Нет, сказал он себе, нет, нет…
Дыхание было — как у загнанной лошади.
— Звонче, жаворонка пенье… — на вдохе и выдохе прошептал Лабрюйер. И, опять на коротком вдохе и коротком выдохе: — Ярче, вешние цветы…
Опершись на палку, он встал и пошел — к северу, к берегу, к своим.
Он пел без голоса — слова звучали где-то внутри, их поддерживал аккордами несуществующий оркестр, наружу вырывалось дыхание. И эта музыка непостижимым образом укротила сердце, смирила его неровный галоп, вернула ритм.
Можно было ускорить шаг, можно было опять перейти на бег!
И тут Лабрюйер услышал женский голос. Это даже скорее был детский голос, а пел он старую немецкую песню о голубке.
— Проснись, голубка, и выйди ко мне! — отчетливо вывел этот трогательный голосок, и тут раздался мужской смех.
— Проснись, голубка, и выйди ко мне! — передразнил мужчина.
Эти двое шли к пустому пороховому складу, понял Лабрюйер, и шли они за узницей. Кто — скорее всего, Штейнбах и Эмма…
Нападать на борца Лабрюйер побоялся — это означало подставить спину под удар Эммы, которая в такую вылазку уж точно взяла с собой оружие. А его револьвер валяется бесполезный между двумя кирпичными стенками…
И полон карман бесполезных патронов.
Бесполезных?..
Лабрюйер затаился, пропустил эту парочку мимо себя и убедился, что парочка прошла не меньше сотни шагов. Тогда он опустился на корточки и зашарил по жухлой траве. Ему нужно было набрать сухих веточек для костра.
Он не сразу догадался подняться на пригорок, где было посуше. Наконец сгреб все, что годилось для костерка, сунул в середину тряпицу, смоченную спиртом из спиртовки, и поджег.
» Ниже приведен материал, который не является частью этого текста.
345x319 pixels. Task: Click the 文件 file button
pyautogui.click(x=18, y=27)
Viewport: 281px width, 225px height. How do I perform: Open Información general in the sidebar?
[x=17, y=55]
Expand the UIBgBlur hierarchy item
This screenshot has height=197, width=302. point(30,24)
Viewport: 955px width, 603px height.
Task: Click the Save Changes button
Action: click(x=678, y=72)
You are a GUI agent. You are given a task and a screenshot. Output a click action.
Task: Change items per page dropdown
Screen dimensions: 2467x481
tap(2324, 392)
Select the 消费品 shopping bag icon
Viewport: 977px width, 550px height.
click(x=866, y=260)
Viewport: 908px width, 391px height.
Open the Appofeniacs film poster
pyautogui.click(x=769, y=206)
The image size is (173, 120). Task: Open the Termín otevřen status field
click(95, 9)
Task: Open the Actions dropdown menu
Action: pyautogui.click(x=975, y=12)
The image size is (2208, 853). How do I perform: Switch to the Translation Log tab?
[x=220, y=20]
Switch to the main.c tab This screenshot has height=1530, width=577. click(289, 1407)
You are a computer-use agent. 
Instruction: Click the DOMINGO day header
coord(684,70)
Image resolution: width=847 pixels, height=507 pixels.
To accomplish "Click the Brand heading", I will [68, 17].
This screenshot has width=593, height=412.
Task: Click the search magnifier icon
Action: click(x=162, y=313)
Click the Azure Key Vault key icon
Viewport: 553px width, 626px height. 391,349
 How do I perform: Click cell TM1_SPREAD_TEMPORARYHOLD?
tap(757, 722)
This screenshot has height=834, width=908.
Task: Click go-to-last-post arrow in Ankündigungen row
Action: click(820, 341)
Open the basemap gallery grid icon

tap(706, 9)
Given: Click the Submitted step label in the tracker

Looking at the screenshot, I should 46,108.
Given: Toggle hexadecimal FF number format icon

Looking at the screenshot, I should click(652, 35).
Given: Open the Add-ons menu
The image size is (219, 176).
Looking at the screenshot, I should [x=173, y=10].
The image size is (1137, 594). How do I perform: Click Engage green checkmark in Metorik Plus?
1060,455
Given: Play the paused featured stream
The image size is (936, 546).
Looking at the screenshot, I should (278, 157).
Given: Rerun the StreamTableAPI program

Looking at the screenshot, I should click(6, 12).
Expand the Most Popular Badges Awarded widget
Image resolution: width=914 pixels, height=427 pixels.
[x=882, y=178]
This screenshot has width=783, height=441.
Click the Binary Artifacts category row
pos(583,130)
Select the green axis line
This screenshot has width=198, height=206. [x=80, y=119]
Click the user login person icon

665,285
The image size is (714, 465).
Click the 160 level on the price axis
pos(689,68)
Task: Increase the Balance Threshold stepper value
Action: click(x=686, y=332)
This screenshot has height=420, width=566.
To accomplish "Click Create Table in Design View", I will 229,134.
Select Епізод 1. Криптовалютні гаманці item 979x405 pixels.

Костерок загорелся, и Лабрюйер, укрывшись за другим пригорком, стал кидать в него патроны.
Он не хотел канонады. Ему требовалось несколько выстрелов — как будто в лесу началась перестрелка. Тогда Штейнбах и Эмма поймут, что с Красницким и фрау Бертой что-то стряслось, а свои сообразят, что Леопард ведет неравный бой.
После четырех выстрелов Лабрюйер прислушался. Да, точно — кто-то ломился сквозь кусты. Кто-то стремительный и ловкий, дай, Господи, чтобы — свой! Но если этот человек так быстро примчался — похоже, Лабрюйер подошел к берегу ближе, чем думал, и уже совсем рядом были дюны.
Человек остановился, тишина длилась не менее двух минут. И раздался свист.
Это был художественный свист — незримый исполнитель воспроизвел мелодию «Процессии царей Эллады».
Такое мог сделать только Хорь.
Мелодия прервалась, Лабрюйер высвистел продолжение. И на несколько секунд включил фонарик.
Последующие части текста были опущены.